The standard of living for the entire community is diminished. It is difficult to measure the impact empirically, much of the damage is emotional. Some context can be given through examination of health data, educational attainment and unemployment statistics.
The issue, of course, is that, for a currency issuing Government, affordability is not applicable to its ability to provide or improve the standard of living or of public services. The deficit here, is in political will. Every homeless person sleeping on the streets at night, is a political decision. Every park bench that sits with broken slats for months is a political decision. Every patient lying, suffering in an ambulance or on a trolley in a hospital corridor because there are no available beds, is a political decision. It is financially possible to repair these societal problems.

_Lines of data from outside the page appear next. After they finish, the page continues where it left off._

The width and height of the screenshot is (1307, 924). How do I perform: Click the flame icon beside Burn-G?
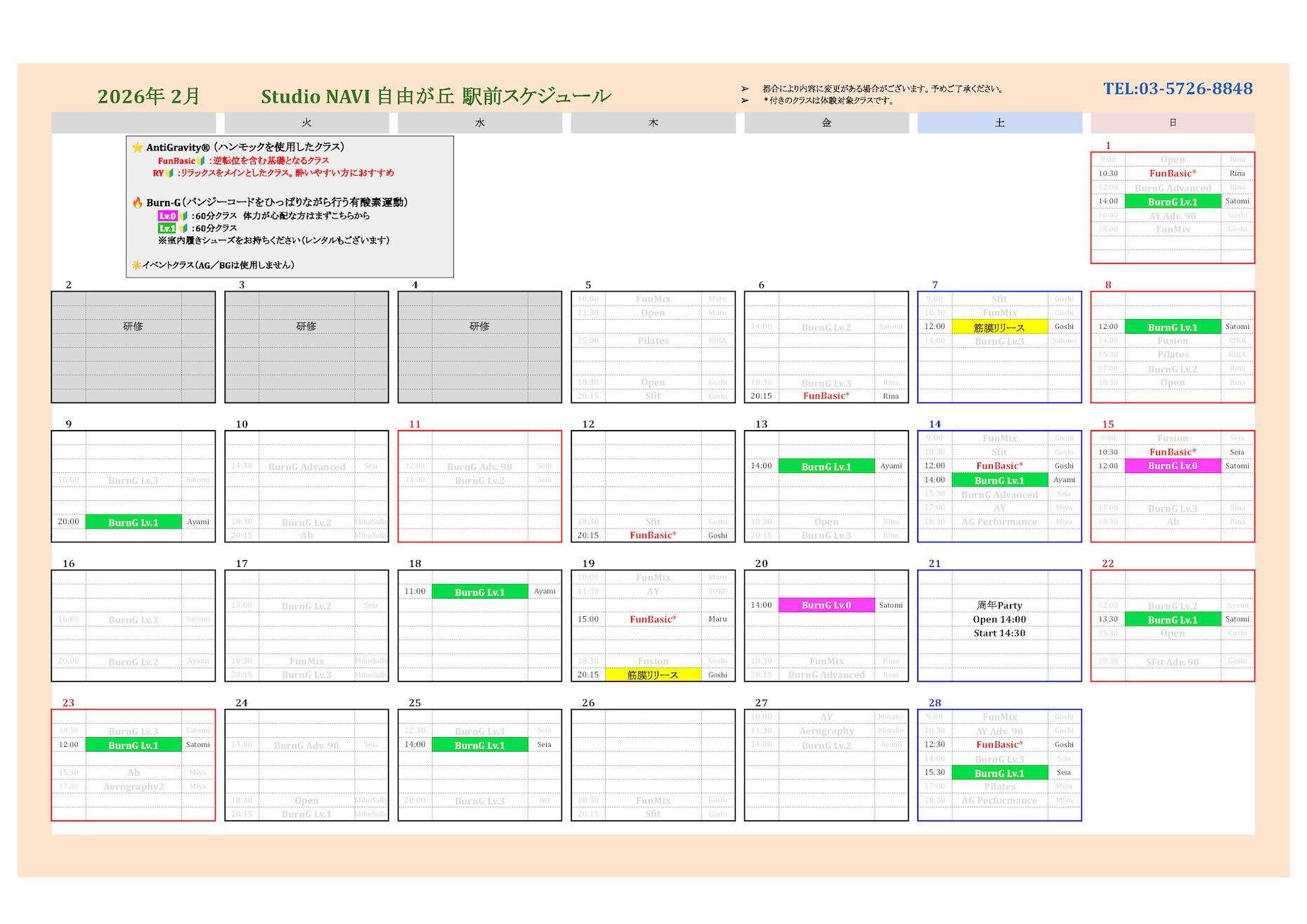[138, 202]
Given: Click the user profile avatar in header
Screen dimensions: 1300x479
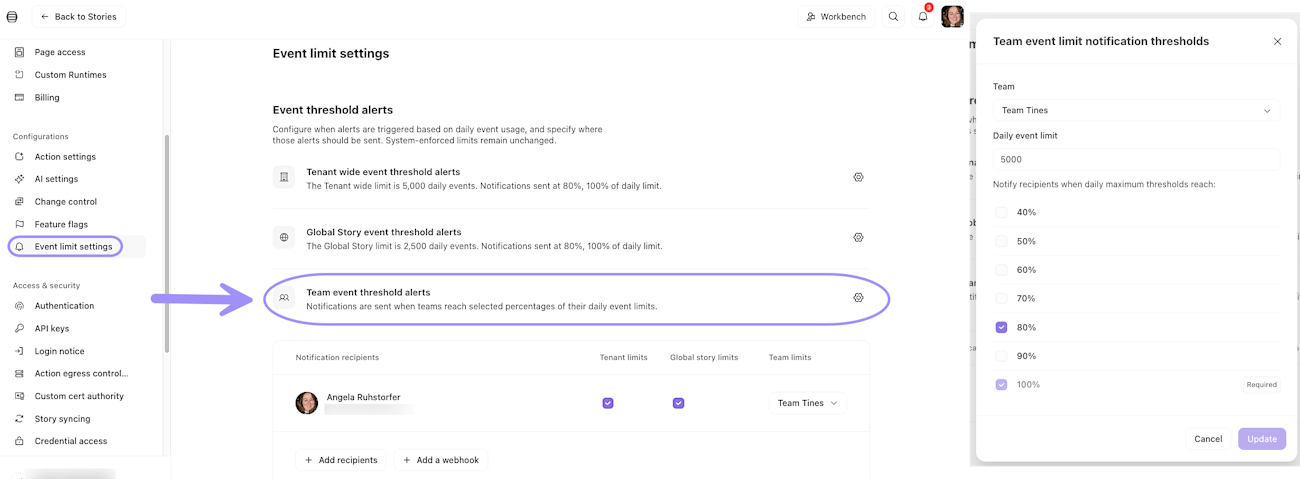Looking at the screenshot, I should click(x=952, y=17).
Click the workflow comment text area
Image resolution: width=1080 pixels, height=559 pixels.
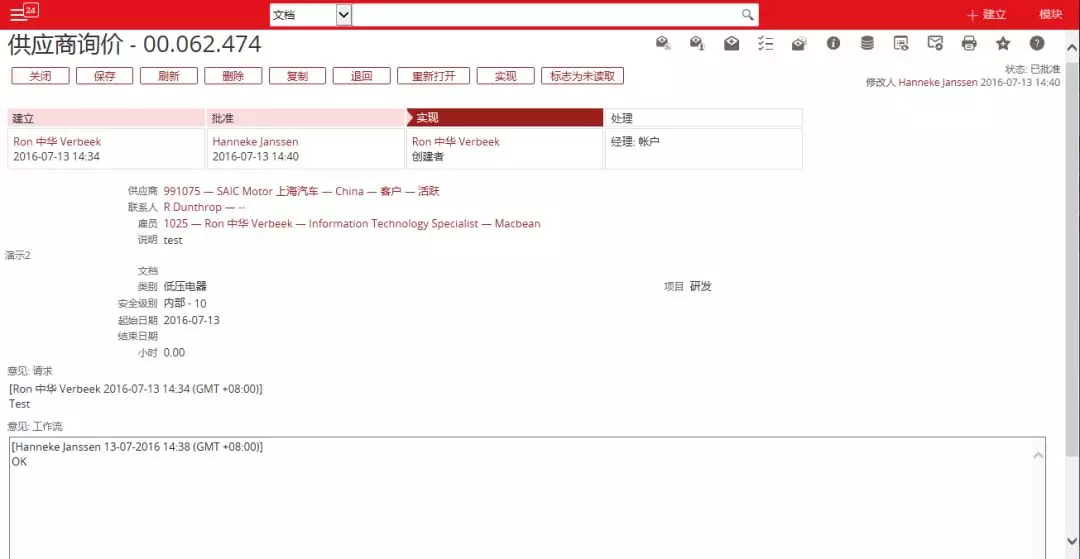click(520, 500)
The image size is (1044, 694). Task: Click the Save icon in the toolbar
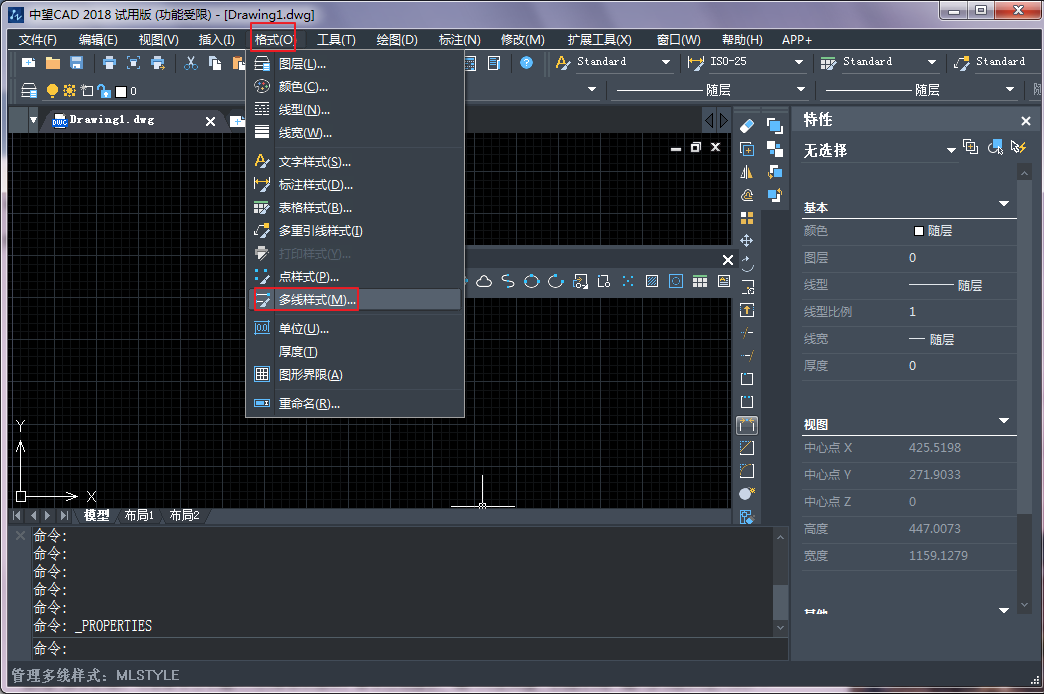click(x=76, y=63)
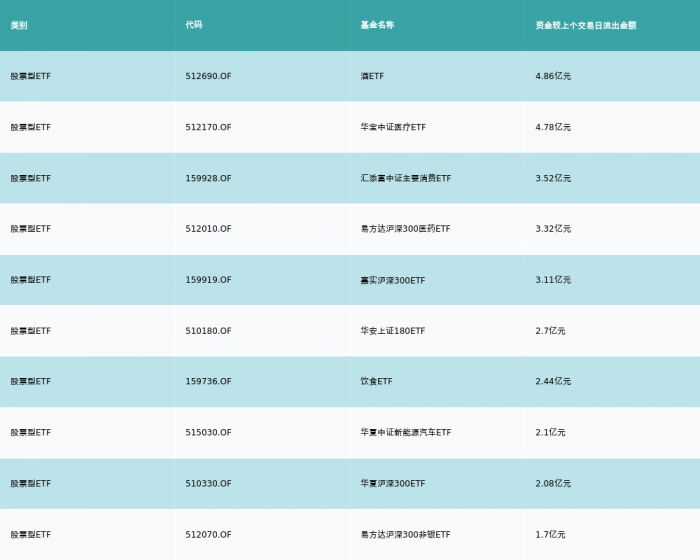Open 华安上证180ETF fund entry
Screen dimensions: 700x560
point(393,331)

Escalating knock-on effects
Austerity is another facet of the ‘scarcity’ fallacy. The lie of unaffordability renders the government fiscal strength, artificially impotent, despite being the most powerful actor in the hierarchy. When the government cannot fulfill its proper function, the effect is amplified as it travels down through society.
Underfunded councils cut budgets but rely on head teachers to decide where the axe will fall. Head teachers focus on doing what they can with limited resources, but understaffing means that the buck stops with individual teachers and the pupils. Disruption in the class due to anti-social, disruptive behaviour, clears classrooms and locks down corridors, often on a daily basis. This consumes potential teaching time, affects the mental health of teachers, and reduces the attainment of students.
The disruptive behaviour, itself, can be a symptom of the home life of children, where parents, working increasingly long hours to pay ever-rising bills, just can’t invest enough time in their children. This isn’t solely a problem of lower income households. Parents from all demographics struggle to hold on to a lifestyle they’ve built for themselves and don’t want to lose.
Recognition of the sacrifice
In the UK, there is no excuse for austerity. The government has the currency issuing powers to ease suffering in the community. Current policy seems to have forgotten that the prime reason for government is to provision society. We need to remind our politicians of this fact.
The Chancellor will make his autumn statement or mini-budget on the 22nd November 2023, the time of year when those brave souls who volunteered for the armed forces and sacrificed their lives to defend our country from fascist tyranny, are remembered by a grateful nation.
When the party in power expects us to blindly accept the ideological tyranny of austerity, there will be needless victims down the line. Perhaps, when a politician prescribes austerity economics as the cure for the past failures of bankers and speculators, some recognition of the future sacrifice of the unknown thousands of UK citizens who will suffer or die as a result, would be fitting.